Mostri gli atti sui 3mila euro destinati ai sussidi

Nuovo scontro politico a Vasto sulla mancata adesione del Comune alla campagna pubblicitaria autostradale dedicata alle località abruzzesi insignite della Bandiera Blu. I consiglieri comunali di centrodestra Francesco Prospero, Vincenzo Suriani, Guido Giangiacomo e Antonio Monteodorisio chiedono al sindaco Francesco Menna di rendere pubblici i documenti relativi ai circa 3mila euro che, secondo quanto dichiarato dal primo cittadino, sarebbero stati risparmiati ogni anno e destinati ai sussidi per le persone in difficoltà.
«Ancora una volta il sindaco preferisce costruire una narrazione piuttosto che spiegare ai cittadini come stanno realmente i fatti», affermano i quattro consiglieri, facendo riferimento a uno degli ultimi video pubblicati sui social da Menna.
Secondo gli esponenti di opposizione, non sarebbe stata indicata alcuna variazione di bilancio o altro provvedimento capace di dimostrare il trasferimento della somma dai capitoli destinati alla promozione turistica a quelli del sociale.
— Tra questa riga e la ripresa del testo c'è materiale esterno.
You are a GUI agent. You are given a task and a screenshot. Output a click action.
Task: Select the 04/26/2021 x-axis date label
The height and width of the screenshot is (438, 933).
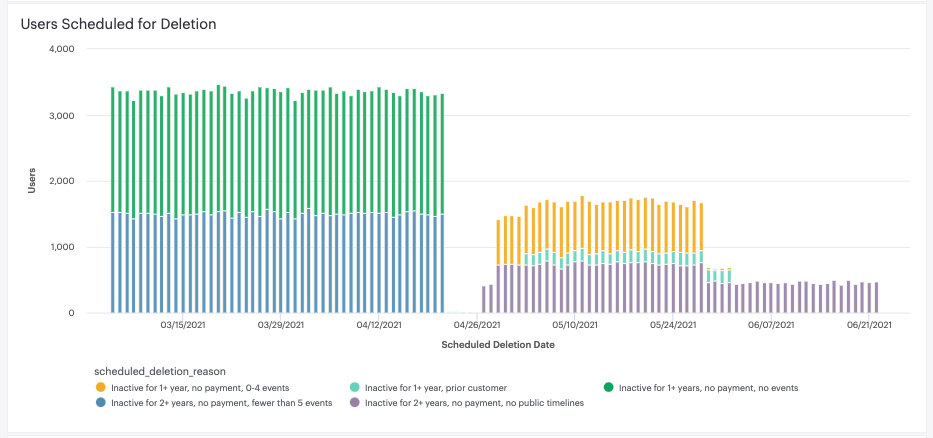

«Menna presenta come un fatto accertato la destinazione di 3mila euro ai sussidi senza indicare alcun documento che lo dimostri», sostengono Prospero, Suriani, Giangiacomo e Monteodorisio. «Non si è limitato a rivendicare una scelta politica, ma ha indicato una cifra, un periodo e una destinazione molto precisi. È ancora più grave chiamare in causa le persone in difficoltà per rendere più condivisibile la decisione».
I consiglieri chiedono quindi al Comune di pubblicare le richieste di adesione ricevute negli anni e gli atti che attesterebbero l’effettiva destinazione delle risorse, con l’indicazione dei capitoli di spesa, degli stanziamenti e dei contributi erogati.
«Il Comune di Vasto dispone ogni anno di centinaia di migliaia di euro destinati al turismo. L’amministrazione ha semplicemente scelto di non aderire all’iniziativa: una decisione politica legittima, che però deve essere spiegata con trasparenza, senza trasformare una rinuncia in un’operazione meritoria», aggiungono.
Il centrodestra contesta anche il giudizio espresso sull’utilità della campagna promozionale, alla quale hanno aderito diversi Comuni costieri abruzzesi, tra cui Martinsicuro, Alba Adriatica, Tortoreto, Giulianova, Roseto degli Abruzzi, Pineto, Ortona, Fossacesia e San Salvo.
Secondo i consiglieri, inoltre, l’iniziativa non si ridurrebbe a un solo cartellone esposto per tre mesi, ma avrebbe previsto nelle precedenti edizioni una presenza in numerose aree di servizio lungo importanti direttrici autostradali, con l’obiettivo di raggiungere un numero elevato di automobilisti e potenziali turisti.
«La questione principale resta la trasparenza delle affermazioni del sindaco», concludono Prospero, Suriani, Giangiacomo e Monteodorisio. «I cittadini hanno diritto a sapere se quelle risorse siano state realmente destinate ai sussidi e attraverso quali atti. Quando si parla delle persone in difficoltà non servono narrazioni, ma verità, trasparenza e assunzione di responsabilità».